WHAT WE INVESTIGATE:
We investigate the adaptive genomics of crops, crop wild relatives, and weedy species. Our research is guided by the following questions that help us translate evolutionary principles into tools that improve food security, human health, and ecosystems shaped by production:
- What can we learn and use from crop wild relatives and locally adapted weeds to improve the sustainability of food, fuel, fiber, and bioproduct production?
- How does breeding impact the genomes of crops during domestication and post-domestication stability?
- Going beyond pedigree-approaches in breeding: Can we develop genome predictions to inform genome selection strategies in crops using population genetics models of diversity and divergence and the principles of quantitative genetics?
- Is there a ‘genomic propensity’ for some species to adapt more quickly to management practices (especially herbicides) and thereby become aggressive weedy and invasive species? What can we learn from these species regarding adaptive evolution mechanisms at the population level? Can we use our work to translate basic research models into informative, predictive outcomes to improve agriculture, human health, and ecosystems?
The Lawton-Rauh Lab investigates the relationships amongst genome dynamics, domestication and ferality traits, and the genetic histories of crop-wild relative lineages in order to understand the impact that these relationships have on crop improvement plus population-level management of agroecosystems (including weedy and invasive species).
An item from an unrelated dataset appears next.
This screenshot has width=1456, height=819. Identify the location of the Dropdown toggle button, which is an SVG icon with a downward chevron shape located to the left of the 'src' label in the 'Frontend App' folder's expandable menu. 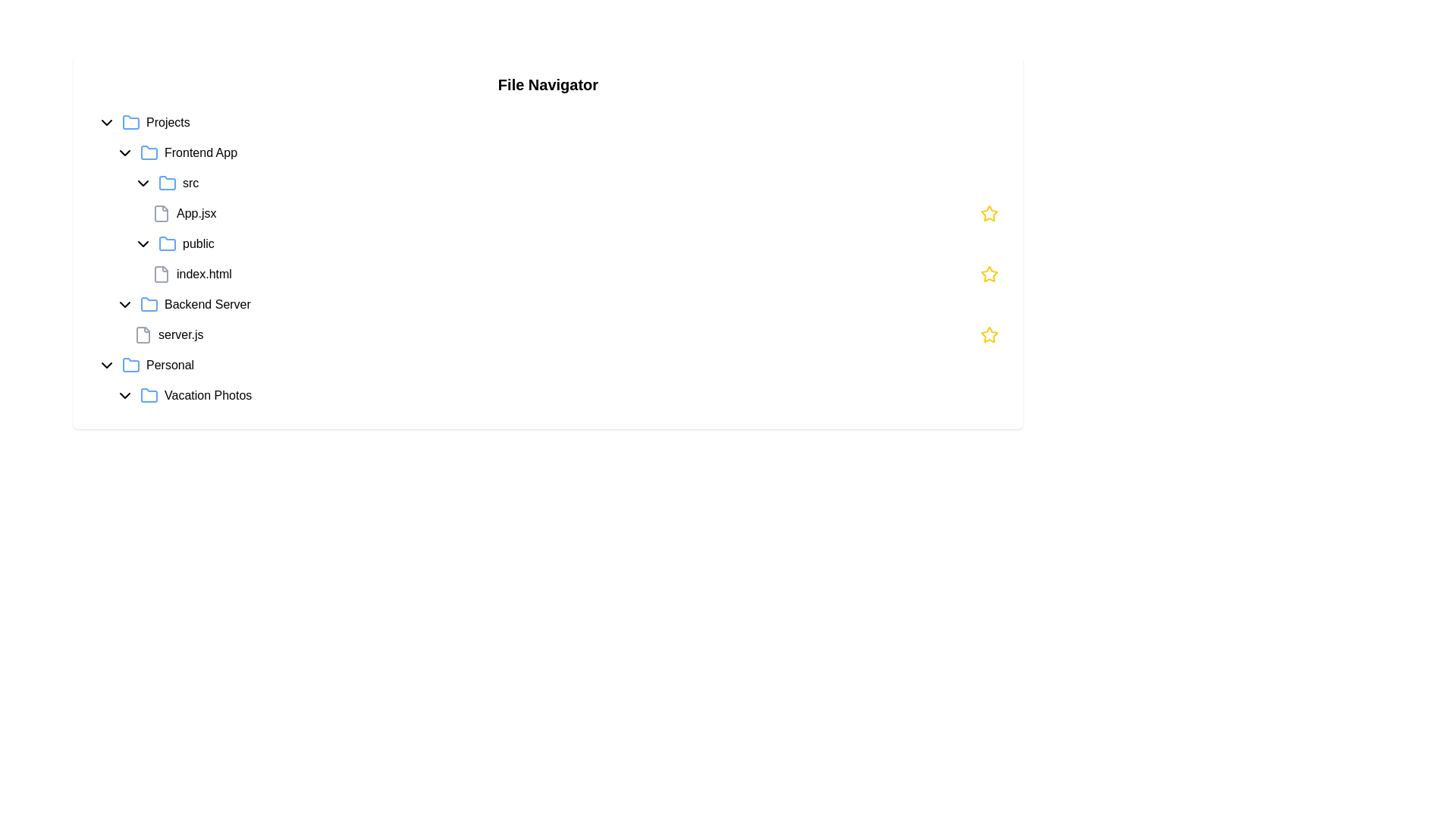
(143, 183).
More specifically, we apply models of population and quantitative genetics to study: genetic diversity from crop wild relatives and diverse seed collections of rosaceous crops (esp. peaches, apples, and cherries) to help improve germplasm (seeds and cultivar tissues), the genome dynamics underlying aggressive rapid origins and proliferation of herbicide-resistant weedy Amaranthus species, and the tension between domestication and de-domestication in Oryza spp. (rice). For our work, we do many things including analyses of nucleotide and amino acid sequence data, bioinformatics analyses of whole genome data, conducting wet chemistry experiments in bioassays for measuring phenotypic responses to stressors, conducting genetic crosses in the greenhouse, and employing plus optimizing and creating new computational genomics tools to test population histories and domestication models.
WHY POPULATION AND QUANTITATIVE GENOMICS:
All populations contain variation in traits amongst individuals, and much of this variation has a genetic basis. Genetic variation is present in humans, cats, peaches, dogs, Palmetto trees, mosquitoes, bacteria… etc. Understanding the processes and mechanisms shaping genetic variation and genomic interactions is important in health, agriculture, and ecology. Many genetic phenomena can only be observed at the population level. Thus, it is important to look at entire populations – not just individuals – when studying genetics. Most processes underlying traits involve multiple alleles at multiple genes and it is the unique combination of alleles across many genes that lead to trait values. Thus, it is also important to study interactions and structural features of the entire genome (“genomics”). We can use population and quantitative genetics principles to improve the effectiveness of personalized medicine, optimize crop cultivation strategies and update weedy and invasive species management techniques.
WHAT WE DO IN WEEDY AMARANTHS, CROP-WEEDY RICE, AND ROSACEOUS CROPS-WILD RELATIVES:
In the Lawton-Rauh Laboratory, we test for mechanisms responsible for observed patterns of genetic and trait variation primarily in plants. We study the genomes of Rosaceous crops (peaches, cherries, apples), crop and weedy rice (Oryza spp), and amaranths to understand population level processes that lead to adaptation and improved cultivars with optimized trait combinations (such as disease resistance and shelf life). Sometimes cultivars and wild relatives also become weeds. So, studying wild relatives and weeds can provide tools for developing more sustainable cultivars that are resilient to stressors such as water (drought and flood), temperature, fungi, insects, pathogens, and pesticides (including herbicides).